Requirements: Convert the lines between the one containing "Click the Windows" and the one containing "Screen dimensions: 1863x867 pos(1527,235)", inclusive, into a Markdown table with an Index column numbering each row and a Content column holding the line. Leave out blank lines.

Recorded data:
================================
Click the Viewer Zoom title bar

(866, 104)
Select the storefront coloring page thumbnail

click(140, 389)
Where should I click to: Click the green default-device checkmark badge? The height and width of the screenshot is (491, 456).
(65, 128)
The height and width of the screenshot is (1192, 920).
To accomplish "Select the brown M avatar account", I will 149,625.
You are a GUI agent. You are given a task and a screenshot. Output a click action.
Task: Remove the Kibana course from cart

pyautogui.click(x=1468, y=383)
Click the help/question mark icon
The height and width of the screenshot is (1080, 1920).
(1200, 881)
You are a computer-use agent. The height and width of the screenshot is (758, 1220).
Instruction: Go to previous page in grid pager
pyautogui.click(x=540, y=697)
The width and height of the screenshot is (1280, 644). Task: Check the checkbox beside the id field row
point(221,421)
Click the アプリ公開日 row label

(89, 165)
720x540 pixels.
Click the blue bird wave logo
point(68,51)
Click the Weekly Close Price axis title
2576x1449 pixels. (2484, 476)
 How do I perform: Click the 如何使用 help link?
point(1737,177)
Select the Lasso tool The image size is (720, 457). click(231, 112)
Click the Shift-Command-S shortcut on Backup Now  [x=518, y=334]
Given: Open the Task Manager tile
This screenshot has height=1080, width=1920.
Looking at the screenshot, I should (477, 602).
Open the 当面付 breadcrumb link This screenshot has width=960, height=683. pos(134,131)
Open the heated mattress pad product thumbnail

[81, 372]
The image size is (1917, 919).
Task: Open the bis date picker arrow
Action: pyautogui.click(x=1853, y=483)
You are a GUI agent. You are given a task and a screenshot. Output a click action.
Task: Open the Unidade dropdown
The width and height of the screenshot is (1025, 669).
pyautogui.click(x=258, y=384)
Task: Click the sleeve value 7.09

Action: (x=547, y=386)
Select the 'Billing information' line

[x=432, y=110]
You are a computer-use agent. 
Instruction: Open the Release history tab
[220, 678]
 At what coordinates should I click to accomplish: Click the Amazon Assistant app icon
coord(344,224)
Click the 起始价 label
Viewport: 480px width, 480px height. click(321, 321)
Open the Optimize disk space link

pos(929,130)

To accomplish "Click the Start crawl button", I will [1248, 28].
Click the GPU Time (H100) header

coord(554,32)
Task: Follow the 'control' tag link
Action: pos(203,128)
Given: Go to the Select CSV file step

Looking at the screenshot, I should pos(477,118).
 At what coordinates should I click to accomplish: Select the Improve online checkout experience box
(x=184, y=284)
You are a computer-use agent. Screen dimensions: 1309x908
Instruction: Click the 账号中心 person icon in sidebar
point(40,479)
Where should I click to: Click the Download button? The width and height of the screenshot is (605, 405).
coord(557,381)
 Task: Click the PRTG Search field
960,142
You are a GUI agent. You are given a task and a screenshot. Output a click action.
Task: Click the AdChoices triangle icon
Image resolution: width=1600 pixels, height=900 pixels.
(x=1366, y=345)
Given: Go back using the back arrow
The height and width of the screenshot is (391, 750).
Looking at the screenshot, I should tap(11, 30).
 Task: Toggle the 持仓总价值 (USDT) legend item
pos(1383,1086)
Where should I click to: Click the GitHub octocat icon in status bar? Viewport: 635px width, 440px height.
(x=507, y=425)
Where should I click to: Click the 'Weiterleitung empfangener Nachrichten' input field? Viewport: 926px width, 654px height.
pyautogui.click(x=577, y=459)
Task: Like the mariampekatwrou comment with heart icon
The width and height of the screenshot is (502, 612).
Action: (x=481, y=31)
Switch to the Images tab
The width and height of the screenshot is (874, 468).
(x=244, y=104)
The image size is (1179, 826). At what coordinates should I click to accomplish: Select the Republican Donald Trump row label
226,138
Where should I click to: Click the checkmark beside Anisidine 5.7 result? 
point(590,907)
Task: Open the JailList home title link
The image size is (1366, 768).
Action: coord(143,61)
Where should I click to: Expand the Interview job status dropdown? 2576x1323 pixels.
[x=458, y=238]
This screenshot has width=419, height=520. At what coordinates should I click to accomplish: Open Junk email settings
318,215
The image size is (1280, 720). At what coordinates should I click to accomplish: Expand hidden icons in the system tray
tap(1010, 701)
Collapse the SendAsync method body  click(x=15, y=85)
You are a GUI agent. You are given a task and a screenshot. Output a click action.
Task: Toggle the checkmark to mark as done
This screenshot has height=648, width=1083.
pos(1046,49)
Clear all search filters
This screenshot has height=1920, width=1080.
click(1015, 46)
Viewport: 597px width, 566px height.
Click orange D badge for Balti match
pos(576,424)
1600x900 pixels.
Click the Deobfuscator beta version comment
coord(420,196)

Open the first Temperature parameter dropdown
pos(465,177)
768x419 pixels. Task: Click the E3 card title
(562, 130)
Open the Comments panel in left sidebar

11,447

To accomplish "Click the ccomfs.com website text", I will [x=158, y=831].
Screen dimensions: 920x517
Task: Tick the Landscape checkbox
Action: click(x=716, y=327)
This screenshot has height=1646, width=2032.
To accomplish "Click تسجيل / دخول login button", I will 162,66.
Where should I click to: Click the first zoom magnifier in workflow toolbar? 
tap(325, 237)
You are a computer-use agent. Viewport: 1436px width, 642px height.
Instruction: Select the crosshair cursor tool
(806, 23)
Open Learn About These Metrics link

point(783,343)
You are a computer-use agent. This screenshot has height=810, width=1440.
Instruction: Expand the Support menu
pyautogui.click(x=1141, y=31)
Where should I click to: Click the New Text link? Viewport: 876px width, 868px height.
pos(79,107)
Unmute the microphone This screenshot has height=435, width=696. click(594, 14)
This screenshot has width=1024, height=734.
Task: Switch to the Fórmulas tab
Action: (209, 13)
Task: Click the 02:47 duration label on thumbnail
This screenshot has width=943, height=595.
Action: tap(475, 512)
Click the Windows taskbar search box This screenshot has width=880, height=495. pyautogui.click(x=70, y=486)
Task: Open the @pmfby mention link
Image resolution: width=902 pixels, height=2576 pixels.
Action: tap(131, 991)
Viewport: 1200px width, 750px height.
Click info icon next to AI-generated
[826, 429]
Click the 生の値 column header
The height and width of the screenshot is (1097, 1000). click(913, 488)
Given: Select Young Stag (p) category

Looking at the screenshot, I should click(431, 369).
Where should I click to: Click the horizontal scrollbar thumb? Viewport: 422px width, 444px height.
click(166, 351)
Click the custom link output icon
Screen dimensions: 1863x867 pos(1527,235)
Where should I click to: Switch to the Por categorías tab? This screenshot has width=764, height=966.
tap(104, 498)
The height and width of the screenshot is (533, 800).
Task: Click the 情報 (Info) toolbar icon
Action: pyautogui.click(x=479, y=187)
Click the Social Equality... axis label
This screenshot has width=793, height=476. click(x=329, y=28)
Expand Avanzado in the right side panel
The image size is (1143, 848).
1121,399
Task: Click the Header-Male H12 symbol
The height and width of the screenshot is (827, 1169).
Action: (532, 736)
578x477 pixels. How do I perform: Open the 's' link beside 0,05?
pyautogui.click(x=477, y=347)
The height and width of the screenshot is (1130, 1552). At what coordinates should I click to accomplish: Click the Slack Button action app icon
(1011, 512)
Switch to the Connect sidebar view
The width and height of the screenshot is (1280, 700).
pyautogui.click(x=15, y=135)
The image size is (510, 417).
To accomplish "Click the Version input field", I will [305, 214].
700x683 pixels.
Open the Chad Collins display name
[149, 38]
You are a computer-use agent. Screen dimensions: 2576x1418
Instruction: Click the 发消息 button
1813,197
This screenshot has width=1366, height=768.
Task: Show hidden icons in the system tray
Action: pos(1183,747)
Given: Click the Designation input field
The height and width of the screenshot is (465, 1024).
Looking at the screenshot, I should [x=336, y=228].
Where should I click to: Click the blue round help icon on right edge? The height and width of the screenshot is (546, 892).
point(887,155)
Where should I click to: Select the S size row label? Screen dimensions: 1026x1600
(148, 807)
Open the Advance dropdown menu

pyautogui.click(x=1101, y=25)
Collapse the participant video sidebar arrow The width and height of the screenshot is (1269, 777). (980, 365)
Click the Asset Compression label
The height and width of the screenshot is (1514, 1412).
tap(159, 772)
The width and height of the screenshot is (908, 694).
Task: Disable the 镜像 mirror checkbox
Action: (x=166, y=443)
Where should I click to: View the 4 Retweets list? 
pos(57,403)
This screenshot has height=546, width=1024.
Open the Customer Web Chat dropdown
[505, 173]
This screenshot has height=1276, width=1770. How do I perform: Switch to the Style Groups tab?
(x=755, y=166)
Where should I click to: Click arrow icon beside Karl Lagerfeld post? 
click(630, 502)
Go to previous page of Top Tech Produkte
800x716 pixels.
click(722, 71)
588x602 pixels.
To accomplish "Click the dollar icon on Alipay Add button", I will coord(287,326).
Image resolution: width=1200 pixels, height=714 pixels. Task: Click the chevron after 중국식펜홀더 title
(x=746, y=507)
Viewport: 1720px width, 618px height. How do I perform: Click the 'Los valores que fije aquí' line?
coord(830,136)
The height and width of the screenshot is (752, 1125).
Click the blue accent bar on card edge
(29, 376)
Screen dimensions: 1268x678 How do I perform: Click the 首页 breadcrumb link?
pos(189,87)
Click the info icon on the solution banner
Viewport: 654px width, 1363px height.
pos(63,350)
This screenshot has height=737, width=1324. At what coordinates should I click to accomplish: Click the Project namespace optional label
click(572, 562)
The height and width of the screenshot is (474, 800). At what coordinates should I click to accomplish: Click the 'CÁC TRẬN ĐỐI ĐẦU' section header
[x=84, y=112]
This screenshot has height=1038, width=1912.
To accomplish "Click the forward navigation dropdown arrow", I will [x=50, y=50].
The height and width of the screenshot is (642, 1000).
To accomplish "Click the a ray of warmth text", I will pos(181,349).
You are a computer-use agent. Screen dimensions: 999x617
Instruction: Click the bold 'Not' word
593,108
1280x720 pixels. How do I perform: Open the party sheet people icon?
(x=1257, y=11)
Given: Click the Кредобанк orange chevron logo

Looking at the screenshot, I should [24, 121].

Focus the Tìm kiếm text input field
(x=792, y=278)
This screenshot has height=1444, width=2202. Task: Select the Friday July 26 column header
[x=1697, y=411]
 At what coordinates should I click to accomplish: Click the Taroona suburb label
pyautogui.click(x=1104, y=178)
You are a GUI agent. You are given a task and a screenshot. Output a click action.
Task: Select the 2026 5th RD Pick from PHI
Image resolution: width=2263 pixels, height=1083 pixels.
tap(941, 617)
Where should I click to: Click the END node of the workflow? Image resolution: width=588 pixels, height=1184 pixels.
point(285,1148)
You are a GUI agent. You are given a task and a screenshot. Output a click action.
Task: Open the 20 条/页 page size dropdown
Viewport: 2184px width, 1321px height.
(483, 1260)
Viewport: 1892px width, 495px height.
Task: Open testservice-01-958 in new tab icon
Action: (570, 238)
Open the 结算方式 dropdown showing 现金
================================
Solved exercise:
| Index | Content |
|---|---|
| 1 | Click the Windows taskbar search box This screenshot has width=880, height=495. pyautogui.click(x=70, y=486) |
| 2 | Task: Open the @pmfby mention link |
| 3 | Image resolution: width=902 pixels, height=2576 pixels. |
| 4 | Action: tap(131, 991) |
| 5 | Viewport: 1200px width, 750px height. |
| 6 | Click info icon next to AI-generated |
| 7 | [826, 429] |
| 8 | Click the 生の値 column header |
| 9 | The height and width of the screenshot is (1097, 1000). click(913, 488) |
| 10 | Given: Select Young Stag (p) category |
| 11 | Looking at the screenshot, I should click(431, 369). |
| 12 | Where should I click to: Click the horizontal scrollbar thumb? Viewport: 422px width, 444px height. |
| 13 | click(166, 351) |
| 14 | Click the custom link output icon |
| 15 | Screen dimensions: 1863x867 pos(1527,235) |